Network traffic capture
No response
Hi @Aposhian,
The shared memory files are cleaned up if the application using Fast DDS exits cleanly using the corresponding API to delete the DDS DomainParticipant. If your application is crashing or you are closing it without calling DomainParticipantFactory::delete_participant then the files are going to be kept. Nevertheless, Fast DDS tries to reuse the shared memory files from previous runs. However, as the application has not exited cleanly, some of these files can be still marked as blocked (you may find this comment helpful).
I am using this from ROS2. I am typically stopping applications with SIGINT. Does rmw_fastrtps make a call to DomainParticipantFactory::delete_participant in that event?
Is it safe to run fastdds shm clean while nodes are running?
Is it safe to run
fastdds shm cleanwhile nodes are running?
It is safe, the result looks like this:
root@csc:/work/ros2_ws# fastdds shm clean
shm.clean:
4 ports in use
2 segments in use
0 zombie ports cleaned
0 zombie segments cleaned
root@csc:/work/ros2_ws# ls /dev/shm/
fast_datasharing_01.0f.3d.85.a9.09.eb.fa.01.00.00.00_0.0.12.3 fastrtps_port7412 fastrtps_port7415
fast_datasharing_01.0f.3d.85.b6.09.19.4d.01.00.00.00_0.0.12.4 fastrtps_port7412_el fastrtps_port7415_el
fastrtps_1820ff8c0c530a42 fastrtps_port7413 sem.fastrtps_port7412_mutex
fastrtps_1820ff8c0c530a42_el fastrtps_port7413_el sem.fastrtps_port7413_mutex
fastrtps_b7e2475640426c8c fastrtps_port7414 sem.fastrtps_port7414_mutex
fastrtps_b7e2475640426c8c_el fastrtps_port7414_el sem.fastrtps_port7415_mutex
@Aposhian
After bringing up the system a number of times...
fastdds shm clean is a python script, you can call it when bring the system down to insure the template files are cleaned up.
@JLBuenoLopez-eProsima
Is it possible to add a feature for auto cleanup broken shared files for fastdds? I think this maybe helpful for user.
Hi @llapx,
It is not in Fast DDS roadmap to include such feature. If you are interested you can open a ticket in the corresponding forum and see if there is enough community support. Also, you may be interested in contacting Fast DDS support team for commercial support.
I am using this from ROS2. I am typically stopping applications with SIGINT. Does
rmw_fastrtpsmake a call toDomainParticipantFactory::delete_participantin that event?

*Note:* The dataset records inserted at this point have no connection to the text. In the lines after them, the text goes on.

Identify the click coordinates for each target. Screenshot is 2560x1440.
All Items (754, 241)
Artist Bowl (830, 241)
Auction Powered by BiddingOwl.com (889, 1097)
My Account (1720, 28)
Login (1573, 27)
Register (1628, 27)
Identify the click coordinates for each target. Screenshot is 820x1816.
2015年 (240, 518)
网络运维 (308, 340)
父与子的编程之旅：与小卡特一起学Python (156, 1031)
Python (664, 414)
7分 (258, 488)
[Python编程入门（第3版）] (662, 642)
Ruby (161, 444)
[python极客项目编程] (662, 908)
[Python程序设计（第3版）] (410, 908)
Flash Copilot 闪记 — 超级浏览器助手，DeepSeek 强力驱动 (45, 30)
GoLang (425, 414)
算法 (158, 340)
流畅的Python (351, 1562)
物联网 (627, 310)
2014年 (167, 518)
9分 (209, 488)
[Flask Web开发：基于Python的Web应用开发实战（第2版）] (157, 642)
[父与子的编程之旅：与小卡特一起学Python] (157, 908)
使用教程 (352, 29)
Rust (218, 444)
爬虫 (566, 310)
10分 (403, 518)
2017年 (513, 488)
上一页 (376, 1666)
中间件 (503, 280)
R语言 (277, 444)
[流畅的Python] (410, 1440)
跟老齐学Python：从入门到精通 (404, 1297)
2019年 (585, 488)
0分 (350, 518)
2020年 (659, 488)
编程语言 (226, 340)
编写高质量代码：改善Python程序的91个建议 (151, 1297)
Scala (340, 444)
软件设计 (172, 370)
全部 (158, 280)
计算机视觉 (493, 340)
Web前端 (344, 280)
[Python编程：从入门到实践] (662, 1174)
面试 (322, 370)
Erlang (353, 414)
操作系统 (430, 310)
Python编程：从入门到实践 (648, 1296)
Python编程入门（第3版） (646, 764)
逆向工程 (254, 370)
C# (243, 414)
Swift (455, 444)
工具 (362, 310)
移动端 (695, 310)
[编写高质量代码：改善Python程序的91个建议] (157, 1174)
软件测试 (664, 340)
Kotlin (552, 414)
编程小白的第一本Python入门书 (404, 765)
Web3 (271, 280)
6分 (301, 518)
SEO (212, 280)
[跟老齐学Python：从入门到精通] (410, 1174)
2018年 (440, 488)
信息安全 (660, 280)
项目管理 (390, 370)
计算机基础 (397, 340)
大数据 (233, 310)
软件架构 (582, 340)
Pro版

@Aposhian, rmw_fastrtps_shared_cpp::destroy_participant handles the DomainParticipant destruction cleanly. I do not know how the ROS 2 stack signal handling works and if this method is called in case of SIGINT. I suppose that question should be asked in some other place.
I think this issue have been answered and can be closed. Would you mind doing it, @Aposhian? Otherwise, let me know why you consider the issue should be kept open. Maybe we should consider moving to the Q&A forum where according to Fast DDS contributing guidelines, questions should be kept.
I can see there is a way forward by using fastdds shm clean, but I still think this presents a bad user experience. For someone who is using FastDDS with the default config, they may not even exactly know that shared memory is being used, or how shared memory is being used. They use the system for a while, and it works, and then someday it may break with the cryptic error messages that I posted above. The error messages could be better if it said something like "Unable to create new shared memory segments: is your shared memory partition full? Try running fastdds shm clean." Or, if a shared memory segment is unable to be created, then fastdds could automatically try fastdds shm clean and retry (with a corresponding warning message as to what is going on).
@JLBuenoLopez-eProsima How about updating the message for user to be more user friendly as @Aposhian suggested above? i think that message is not clear for user what to do to solve the problem...
I encountered the same issue on Android, and I never found a solution. I had to disable shared memory. This problem occurred after compiling the security module, and the problem still exists after undoing the modification again.
I have created a ticket to track the enhancement of improving the log messages when initializing the SHM Transport (#3578). I am going to close this issue because the question was answered and there is a ticket tracking the improvement.